_WORK REQUEST:_
Go to the line that contains "Given: Close the 新链接 tab" and transcribe from there to the end of the entries, that line and the last one included.
*** Opening MATERIAL FOR THIS EXERCISE ***
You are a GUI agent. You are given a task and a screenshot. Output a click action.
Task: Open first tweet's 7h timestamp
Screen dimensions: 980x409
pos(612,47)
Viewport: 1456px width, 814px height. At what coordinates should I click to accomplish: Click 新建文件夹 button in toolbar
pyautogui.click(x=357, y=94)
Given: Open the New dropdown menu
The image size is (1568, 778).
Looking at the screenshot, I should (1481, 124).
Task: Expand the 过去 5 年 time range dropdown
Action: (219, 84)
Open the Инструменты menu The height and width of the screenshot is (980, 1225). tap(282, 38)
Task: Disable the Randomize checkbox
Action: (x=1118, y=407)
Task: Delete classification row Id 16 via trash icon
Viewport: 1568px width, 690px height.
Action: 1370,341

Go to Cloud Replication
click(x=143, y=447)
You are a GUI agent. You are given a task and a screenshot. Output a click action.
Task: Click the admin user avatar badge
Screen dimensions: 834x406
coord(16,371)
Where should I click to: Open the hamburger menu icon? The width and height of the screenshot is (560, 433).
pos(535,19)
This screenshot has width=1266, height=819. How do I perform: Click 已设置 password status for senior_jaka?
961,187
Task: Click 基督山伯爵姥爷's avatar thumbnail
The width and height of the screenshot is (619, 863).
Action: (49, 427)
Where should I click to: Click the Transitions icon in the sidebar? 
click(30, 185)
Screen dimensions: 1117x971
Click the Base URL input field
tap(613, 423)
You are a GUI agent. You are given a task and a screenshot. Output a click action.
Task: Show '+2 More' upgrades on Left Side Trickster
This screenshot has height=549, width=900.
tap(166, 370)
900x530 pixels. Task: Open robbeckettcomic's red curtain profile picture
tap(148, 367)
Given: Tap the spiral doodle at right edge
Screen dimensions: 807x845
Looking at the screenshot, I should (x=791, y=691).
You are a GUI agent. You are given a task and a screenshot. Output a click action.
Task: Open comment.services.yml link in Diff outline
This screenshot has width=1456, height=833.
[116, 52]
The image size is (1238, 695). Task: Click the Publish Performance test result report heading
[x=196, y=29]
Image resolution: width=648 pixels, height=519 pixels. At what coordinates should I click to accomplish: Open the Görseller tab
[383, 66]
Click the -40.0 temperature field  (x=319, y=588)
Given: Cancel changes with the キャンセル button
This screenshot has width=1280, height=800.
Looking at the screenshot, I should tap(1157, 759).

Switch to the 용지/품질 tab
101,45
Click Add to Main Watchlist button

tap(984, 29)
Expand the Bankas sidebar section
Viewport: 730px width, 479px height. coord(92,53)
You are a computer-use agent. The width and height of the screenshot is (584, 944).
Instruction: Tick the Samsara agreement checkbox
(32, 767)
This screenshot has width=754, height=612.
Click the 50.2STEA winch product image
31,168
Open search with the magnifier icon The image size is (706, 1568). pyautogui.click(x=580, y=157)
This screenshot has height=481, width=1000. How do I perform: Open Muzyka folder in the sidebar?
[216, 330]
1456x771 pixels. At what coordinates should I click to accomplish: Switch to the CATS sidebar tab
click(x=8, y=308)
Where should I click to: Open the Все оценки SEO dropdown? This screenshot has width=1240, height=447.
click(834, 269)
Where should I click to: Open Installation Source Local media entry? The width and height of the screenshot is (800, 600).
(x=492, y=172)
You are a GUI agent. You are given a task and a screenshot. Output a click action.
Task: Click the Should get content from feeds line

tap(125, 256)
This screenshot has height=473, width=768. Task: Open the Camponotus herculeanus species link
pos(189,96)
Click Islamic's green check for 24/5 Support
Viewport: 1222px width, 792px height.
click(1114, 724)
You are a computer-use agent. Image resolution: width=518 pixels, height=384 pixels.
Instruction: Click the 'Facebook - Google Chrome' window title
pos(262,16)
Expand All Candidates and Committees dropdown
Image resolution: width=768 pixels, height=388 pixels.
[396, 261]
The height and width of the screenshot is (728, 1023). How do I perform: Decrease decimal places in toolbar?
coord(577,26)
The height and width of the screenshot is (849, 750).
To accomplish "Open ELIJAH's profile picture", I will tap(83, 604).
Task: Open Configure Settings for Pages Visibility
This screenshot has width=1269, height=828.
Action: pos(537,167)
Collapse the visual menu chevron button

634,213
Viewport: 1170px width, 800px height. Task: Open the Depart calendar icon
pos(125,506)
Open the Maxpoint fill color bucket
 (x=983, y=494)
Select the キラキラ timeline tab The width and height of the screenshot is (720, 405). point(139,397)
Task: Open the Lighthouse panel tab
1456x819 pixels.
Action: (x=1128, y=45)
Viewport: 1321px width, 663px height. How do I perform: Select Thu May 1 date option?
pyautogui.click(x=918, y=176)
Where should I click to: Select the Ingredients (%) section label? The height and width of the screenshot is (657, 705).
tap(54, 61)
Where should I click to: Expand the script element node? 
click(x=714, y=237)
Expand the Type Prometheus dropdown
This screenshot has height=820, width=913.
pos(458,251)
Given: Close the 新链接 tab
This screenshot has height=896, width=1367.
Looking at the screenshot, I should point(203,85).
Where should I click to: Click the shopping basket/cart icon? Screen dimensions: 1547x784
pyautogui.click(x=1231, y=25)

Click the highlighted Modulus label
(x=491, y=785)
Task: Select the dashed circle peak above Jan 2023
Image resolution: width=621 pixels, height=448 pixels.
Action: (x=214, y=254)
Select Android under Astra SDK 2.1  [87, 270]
*** Closing MATERIAL FOR THIS EXERCISE ***
_EXERCISE OUTPUT:_
Given: Close the 新链接 tab
This screenshot has height=896, width=1367.
Looking at the screenshot, I should point(203,85).
Where should I click to: Click the shopping basket/cart icon? Screen dimensions: 1547x784
pyautogui.click(x=1231, y=25)

Click the highlighted Modulus label
(x=491, y=785)
Task: Select the dashed circle peak above Jan 2023
Image resolution: width=621 pixels, height=448 pixels.
Action: (x=214, y=254)
Select Android under Astra SDK 2.1  [87, 270]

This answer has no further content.